#### DATA EXCERPTS

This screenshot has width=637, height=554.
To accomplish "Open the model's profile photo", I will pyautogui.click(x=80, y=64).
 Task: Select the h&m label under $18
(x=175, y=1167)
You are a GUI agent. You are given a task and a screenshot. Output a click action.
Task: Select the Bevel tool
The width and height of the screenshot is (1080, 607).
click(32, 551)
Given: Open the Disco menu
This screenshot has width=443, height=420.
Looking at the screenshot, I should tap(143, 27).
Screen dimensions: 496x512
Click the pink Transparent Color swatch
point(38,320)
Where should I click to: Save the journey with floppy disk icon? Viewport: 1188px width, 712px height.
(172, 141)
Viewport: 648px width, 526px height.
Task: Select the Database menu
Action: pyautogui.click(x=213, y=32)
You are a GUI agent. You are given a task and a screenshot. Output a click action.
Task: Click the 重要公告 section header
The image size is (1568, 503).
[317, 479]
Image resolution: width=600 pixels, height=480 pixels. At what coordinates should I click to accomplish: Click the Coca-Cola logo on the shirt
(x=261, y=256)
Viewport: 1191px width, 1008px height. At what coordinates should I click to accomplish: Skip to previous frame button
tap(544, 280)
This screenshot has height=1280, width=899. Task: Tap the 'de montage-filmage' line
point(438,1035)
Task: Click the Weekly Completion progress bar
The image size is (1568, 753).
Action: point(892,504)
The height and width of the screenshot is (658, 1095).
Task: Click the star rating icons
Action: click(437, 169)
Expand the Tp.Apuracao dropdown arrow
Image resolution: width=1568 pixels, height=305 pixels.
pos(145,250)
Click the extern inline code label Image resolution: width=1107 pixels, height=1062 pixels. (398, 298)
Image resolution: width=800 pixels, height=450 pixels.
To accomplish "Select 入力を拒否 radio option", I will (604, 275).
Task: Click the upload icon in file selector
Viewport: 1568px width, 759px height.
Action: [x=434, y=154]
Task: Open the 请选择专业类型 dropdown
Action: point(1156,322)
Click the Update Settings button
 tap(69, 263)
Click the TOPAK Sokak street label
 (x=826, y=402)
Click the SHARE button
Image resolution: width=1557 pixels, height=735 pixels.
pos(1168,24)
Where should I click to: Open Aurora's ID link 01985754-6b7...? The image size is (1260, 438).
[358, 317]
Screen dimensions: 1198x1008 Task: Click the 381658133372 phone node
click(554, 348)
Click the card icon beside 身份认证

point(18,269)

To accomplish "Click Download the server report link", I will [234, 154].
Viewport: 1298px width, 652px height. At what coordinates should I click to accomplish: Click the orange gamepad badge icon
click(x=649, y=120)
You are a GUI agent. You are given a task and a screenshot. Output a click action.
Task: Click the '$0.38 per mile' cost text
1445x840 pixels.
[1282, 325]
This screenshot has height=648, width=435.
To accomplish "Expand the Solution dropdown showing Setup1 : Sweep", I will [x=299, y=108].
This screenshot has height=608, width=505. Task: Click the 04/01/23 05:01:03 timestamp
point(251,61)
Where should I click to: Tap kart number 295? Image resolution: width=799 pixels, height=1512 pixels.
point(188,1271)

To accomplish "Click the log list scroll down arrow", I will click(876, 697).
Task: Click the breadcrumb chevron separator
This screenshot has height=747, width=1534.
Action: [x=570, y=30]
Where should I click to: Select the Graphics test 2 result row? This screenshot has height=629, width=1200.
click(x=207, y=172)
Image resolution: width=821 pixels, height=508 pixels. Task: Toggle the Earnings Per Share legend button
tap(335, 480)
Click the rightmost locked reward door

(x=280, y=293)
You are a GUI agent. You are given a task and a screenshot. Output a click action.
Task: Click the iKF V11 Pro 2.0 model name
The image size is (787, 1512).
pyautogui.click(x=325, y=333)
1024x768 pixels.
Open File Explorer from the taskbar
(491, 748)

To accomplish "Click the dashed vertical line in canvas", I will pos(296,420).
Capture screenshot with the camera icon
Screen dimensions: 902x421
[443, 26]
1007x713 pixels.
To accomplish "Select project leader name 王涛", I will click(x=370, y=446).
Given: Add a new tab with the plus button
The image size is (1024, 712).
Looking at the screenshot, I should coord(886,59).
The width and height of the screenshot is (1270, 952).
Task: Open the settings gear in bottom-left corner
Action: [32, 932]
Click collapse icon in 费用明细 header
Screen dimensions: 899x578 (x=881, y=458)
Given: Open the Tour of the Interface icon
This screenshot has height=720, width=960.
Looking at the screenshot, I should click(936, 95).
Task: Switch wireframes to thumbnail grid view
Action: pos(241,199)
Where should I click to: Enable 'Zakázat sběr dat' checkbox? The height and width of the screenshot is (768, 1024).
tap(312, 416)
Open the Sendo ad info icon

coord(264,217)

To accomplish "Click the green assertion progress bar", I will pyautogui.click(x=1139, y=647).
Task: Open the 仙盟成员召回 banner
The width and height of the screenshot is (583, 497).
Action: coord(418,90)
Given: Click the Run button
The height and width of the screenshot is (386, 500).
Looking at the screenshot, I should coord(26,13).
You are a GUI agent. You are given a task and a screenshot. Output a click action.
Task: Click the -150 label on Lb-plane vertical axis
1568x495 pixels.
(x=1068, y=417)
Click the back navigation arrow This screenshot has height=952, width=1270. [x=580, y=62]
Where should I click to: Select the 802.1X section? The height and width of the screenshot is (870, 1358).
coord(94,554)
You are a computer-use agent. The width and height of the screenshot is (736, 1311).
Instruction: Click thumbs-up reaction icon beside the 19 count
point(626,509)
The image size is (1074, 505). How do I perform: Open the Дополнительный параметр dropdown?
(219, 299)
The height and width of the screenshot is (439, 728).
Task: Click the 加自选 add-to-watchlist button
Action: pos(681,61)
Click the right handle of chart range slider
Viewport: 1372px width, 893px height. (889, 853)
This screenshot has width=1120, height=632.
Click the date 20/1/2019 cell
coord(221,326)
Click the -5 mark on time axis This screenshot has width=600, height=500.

########

# [BRIEF]
State the number of lines in the entries above that contain the word "axis", and nothing more.

# [ANSWER AREA]
2